(Extracted records)
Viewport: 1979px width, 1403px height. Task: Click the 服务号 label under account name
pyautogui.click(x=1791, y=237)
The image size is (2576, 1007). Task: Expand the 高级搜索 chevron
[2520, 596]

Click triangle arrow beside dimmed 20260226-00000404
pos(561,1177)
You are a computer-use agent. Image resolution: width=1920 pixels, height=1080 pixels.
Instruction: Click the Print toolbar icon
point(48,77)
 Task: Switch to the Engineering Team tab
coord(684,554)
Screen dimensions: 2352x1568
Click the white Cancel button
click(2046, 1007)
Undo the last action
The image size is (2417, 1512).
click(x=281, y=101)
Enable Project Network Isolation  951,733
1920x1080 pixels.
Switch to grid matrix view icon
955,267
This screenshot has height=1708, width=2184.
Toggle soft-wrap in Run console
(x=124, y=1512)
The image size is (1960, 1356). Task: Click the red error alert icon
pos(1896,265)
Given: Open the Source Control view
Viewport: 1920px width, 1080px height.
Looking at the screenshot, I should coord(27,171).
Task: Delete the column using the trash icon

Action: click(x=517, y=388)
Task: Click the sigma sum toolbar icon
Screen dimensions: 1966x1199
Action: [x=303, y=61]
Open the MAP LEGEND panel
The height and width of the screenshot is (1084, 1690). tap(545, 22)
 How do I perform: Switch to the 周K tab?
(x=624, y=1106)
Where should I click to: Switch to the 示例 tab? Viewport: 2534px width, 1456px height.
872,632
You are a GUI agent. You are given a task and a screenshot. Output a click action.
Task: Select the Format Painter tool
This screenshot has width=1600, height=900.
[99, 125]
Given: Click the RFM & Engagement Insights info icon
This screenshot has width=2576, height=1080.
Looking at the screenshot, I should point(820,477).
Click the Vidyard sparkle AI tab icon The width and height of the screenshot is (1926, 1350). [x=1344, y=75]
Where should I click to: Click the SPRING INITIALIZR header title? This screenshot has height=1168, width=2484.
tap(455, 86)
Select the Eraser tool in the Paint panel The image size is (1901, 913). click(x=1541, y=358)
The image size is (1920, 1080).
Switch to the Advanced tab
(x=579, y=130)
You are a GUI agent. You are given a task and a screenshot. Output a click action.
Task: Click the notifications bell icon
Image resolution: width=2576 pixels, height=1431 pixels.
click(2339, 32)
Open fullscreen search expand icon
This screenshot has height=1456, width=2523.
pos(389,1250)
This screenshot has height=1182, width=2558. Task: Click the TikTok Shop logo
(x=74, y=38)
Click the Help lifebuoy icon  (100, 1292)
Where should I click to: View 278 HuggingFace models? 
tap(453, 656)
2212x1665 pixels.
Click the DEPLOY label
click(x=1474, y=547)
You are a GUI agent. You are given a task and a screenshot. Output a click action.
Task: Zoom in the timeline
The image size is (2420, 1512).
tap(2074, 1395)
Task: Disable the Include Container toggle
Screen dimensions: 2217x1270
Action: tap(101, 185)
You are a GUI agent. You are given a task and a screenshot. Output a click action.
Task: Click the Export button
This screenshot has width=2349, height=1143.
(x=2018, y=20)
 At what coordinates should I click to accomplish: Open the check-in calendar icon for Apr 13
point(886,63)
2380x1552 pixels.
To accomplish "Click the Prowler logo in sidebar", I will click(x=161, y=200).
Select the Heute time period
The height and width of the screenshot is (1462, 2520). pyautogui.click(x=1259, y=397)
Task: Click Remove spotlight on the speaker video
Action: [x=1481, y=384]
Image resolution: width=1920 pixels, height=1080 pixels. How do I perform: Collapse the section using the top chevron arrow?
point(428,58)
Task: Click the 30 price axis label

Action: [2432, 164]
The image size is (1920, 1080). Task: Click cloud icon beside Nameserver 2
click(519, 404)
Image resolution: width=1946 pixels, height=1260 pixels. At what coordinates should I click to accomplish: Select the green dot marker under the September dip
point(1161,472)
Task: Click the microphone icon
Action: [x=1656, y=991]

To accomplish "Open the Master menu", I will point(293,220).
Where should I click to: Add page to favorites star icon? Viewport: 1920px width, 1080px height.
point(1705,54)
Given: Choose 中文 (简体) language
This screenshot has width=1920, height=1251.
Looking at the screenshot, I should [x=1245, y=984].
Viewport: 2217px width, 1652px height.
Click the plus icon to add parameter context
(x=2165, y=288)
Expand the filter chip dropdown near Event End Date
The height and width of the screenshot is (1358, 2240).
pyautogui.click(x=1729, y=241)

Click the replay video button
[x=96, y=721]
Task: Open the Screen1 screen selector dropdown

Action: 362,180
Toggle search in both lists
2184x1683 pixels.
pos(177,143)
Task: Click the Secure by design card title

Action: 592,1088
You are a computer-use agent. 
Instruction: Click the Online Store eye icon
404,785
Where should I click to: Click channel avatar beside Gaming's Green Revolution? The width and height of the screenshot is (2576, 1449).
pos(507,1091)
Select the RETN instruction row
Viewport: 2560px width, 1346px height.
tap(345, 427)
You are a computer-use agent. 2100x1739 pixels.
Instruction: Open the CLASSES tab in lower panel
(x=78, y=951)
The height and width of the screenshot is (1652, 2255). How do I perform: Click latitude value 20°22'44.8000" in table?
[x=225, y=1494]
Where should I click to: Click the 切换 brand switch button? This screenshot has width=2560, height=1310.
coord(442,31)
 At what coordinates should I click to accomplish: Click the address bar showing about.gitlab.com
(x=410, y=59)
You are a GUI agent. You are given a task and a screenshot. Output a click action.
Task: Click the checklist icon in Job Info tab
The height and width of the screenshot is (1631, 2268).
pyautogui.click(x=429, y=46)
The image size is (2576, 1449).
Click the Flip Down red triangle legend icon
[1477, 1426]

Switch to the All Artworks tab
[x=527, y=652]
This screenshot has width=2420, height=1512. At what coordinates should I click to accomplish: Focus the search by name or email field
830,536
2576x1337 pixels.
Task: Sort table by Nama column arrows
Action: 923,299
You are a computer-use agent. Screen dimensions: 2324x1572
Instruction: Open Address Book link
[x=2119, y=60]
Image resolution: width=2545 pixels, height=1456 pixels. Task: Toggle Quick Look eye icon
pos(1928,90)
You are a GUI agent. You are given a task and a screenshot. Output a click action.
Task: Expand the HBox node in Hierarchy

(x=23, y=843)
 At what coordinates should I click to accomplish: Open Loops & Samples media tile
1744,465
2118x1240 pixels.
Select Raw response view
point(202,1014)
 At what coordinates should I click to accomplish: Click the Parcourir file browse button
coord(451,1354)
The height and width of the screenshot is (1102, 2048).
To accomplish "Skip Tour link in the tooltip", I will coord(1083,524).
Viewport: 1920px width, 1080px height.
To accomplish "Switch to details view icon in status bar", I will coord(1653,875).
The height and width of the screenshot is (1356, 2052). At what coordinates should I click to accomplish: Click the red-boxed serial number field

#### [THE TASK]
Show every line above where "will" is found.

#### [SOLVED EXERCISE]
To accomplish "Click the Prowler logo in sidebar", I will click(x=161, y=200).
To accomplish "Open the Master menu", I will point(293,220).
To accomplish "Skip Tour link in the tooltip", I will coord(1083,524).
To accomplish "Switch to details view icon in status bar", I will coord(1653,875).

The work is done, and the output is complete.